__Set exercise__:
Rewrite every line of the rows below, requests included, with each click coordinate in the answers multiplied by 1.4 and rounded to the nearest whole number, halves rounded up, and all numbers in the requests left unchanged. Leave the pictures out of your answer.

__Source data__:

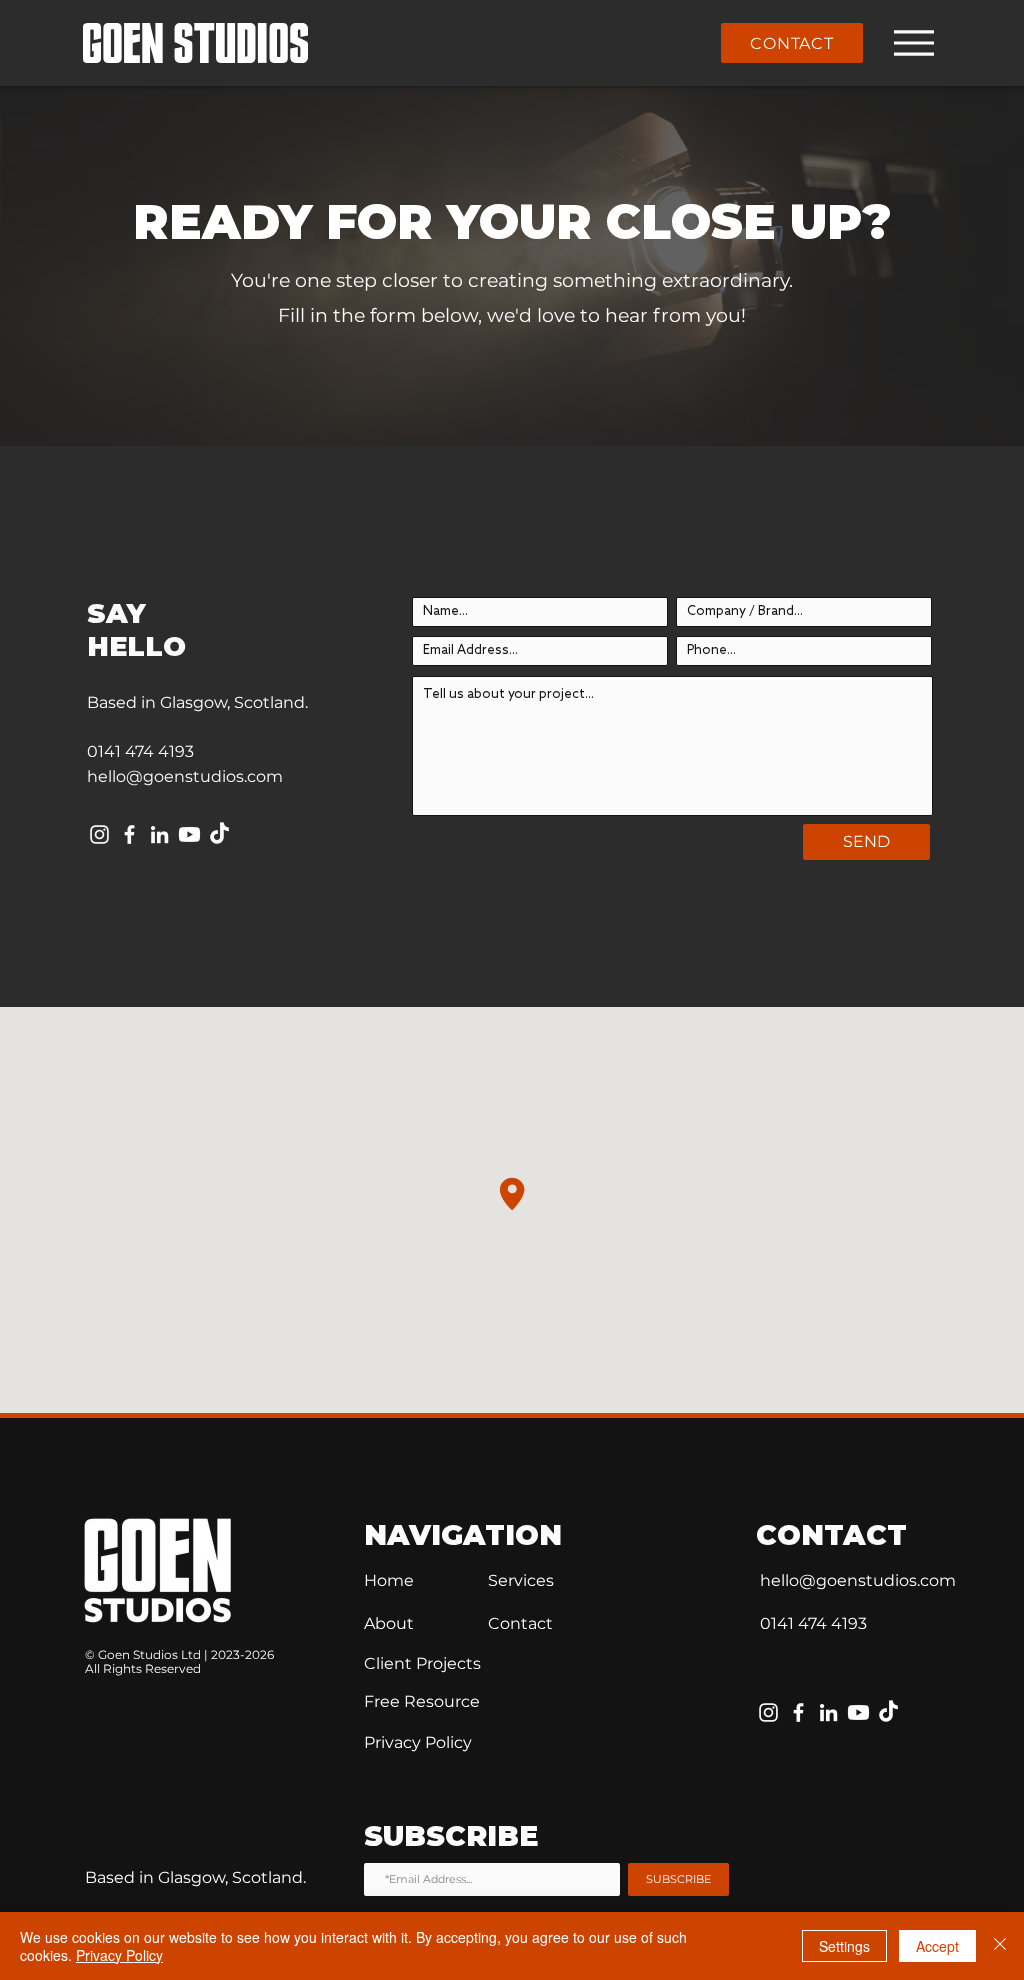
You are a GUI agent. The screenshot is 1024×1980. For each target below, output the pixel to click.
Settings (844, 1946)
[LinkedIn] (159, 834)
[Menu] (913, 42)
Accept (937, 1946)
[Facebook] (129, 834)
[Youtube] (189, 834)
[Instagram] (99, 834)
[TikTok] (219, 834)
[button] (422, 1701)
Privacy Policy (119, 1955)
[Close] (1000, 1946)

__In response__:
You are a GUI agent. The screenshot is 1024×1980. For each target below, output the pixel to click.
Settings (1182, 2724)
[LinkedIn] (223, 1168)
[Menu] (1278, 59)
Accept (1312, 2724)
[Facebook] (181, 1168)
[Youtube] (265, 1168)
[Instagram] (139, 1168)
[TikTok] (307, 1168)
[button] (591, 2381)
Privacy Policy (167, 2737)
[Close] (1400, 2724)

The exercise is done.